Source data =>
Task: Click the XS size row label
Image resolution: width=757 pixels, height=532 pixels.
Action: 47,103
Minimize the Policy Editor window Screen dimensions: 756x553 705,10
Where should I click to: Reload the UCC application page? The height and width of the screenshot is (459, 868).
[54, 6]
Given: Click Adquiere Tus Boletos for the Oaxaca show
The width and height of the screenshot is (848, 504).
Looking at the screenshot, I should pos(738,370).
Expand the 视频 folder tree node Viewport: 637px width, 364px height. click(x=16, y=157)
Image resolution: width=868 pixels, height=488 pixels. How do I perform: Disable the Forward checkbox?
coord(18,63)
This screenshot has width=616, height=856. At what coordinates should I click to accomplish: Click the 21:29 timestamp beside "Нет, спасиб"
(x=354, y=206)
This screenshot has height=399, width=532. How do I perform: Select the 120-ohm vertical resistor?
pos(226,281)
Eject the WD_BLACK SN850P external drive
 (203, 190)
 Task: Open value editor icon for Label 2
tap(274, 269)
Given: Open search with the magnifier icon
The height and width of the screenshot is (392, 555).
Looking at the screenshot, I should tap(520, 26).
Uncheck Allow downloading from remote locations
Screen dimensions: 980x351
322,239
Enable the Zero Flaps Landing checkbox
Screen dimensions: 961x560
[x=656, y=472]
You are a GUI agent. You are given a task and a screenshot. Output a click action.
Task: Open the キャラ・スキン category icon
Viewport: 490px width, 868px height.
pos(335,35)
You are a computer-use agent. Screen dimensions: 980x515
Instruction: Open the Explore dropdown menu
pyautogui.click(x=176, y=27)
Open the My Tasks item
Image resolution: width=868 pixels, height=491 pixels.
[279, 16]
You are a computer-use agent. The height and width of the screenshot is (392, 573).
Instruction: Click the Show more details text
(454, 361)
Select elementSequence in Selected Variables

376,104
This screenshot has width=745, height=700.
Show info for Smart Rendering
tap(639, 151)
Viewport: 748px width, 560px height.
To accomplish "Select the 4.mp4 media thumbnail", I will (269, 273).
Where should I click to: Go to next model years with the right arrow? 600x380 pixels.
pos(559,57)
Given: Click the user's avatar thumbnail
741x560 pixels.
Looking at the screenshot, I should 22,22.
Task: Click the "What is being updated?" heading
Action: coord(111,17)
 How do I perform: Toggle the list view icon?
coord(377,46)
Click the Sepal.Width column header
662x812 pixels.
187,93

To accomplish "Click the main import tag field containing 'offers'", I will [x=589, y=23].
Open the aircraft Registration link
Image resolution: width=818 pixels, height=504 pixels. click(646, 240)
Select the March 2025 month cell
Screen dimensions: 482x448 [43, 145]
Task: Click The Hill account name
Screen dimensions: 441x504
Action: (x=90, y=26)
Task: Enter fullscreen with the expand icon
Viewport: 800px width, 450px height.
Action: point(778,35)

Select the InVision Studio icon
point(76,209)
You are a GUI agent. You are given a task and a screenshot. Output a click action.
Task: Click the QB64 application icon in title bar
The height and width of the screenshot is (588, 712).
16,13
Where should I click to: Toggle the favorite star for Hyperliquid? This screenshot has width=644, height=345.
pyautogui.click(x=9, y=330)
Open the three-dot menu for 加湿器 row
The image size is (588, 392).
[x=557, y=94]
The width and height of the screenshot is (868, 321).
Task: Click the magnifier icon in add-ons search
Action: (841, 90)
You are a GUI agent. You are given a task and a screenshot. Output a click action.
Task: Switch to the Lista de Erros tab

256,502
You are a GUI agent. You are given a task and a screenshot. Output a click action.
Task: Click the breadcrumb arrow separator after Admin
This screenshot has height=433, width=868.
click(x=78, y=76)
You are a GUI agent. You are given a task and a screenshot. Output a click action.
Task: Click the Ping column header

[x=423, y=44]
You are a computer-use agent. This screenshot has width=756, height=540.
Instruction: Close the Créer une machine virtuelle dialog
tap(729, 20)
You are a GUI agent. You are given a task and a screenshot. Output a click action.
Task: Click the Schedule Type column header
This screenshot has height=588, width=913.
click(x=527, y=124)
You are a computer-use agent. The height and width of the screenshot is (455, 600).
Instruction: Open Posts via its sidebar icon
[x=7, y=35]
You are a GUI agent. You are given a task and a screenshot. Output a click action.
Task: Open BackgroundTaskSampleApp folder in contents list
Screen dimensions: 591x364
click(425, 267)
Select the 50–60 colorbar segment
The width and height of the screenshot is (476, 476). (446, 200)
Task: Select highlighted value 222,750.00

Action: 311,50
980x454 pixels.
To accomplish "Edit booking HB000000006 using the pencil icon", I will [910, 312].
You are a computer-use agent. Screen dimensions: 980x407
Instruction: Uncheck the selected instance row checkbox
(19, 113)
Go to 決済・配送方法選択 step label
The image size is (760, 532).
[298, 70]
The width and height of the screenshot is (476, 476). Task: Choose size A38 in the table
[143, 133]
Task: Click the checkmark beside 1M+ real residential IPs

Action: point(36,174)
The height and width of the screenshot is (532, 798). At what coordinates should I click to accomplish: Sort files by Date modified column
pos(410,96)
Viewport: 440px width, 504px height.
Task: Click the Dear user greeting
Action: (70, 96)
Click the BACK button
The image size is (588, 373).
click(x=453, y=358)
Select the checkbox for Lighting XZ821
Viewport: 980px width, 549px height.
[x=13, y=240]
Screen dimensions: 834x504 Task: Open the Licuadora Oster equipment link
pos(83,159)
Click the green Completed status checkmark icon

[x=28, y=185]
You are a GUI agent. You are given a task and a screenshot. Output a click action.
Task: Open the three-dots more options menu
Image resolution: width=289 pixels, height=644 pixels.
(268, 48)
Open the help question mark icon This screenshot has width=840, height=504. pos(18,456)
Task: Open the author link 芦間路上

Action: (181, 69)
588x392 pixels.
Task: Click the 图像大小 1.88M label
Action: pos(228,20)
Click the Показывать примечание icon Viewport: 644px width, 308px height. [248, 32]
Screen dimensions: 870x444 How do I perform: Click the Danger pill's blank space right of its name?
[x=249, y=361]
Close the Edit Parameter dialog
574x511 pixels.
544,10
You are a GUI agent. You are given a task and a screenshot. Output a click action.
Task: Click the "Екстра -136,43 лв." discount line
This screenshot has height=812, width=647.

Your instructions =>
From the listing above, return every line that contains the word "will".

Result of this exercise =>
To accomplish "Select the 4.mp4 media thumbnail", I will (269, 273).
To accomplish "Click the main import tag field containing 'offers'", I will [x=589, y=23].
To accomplish "Edit booking HB000000006 using the pencil icon", I will [910, 312].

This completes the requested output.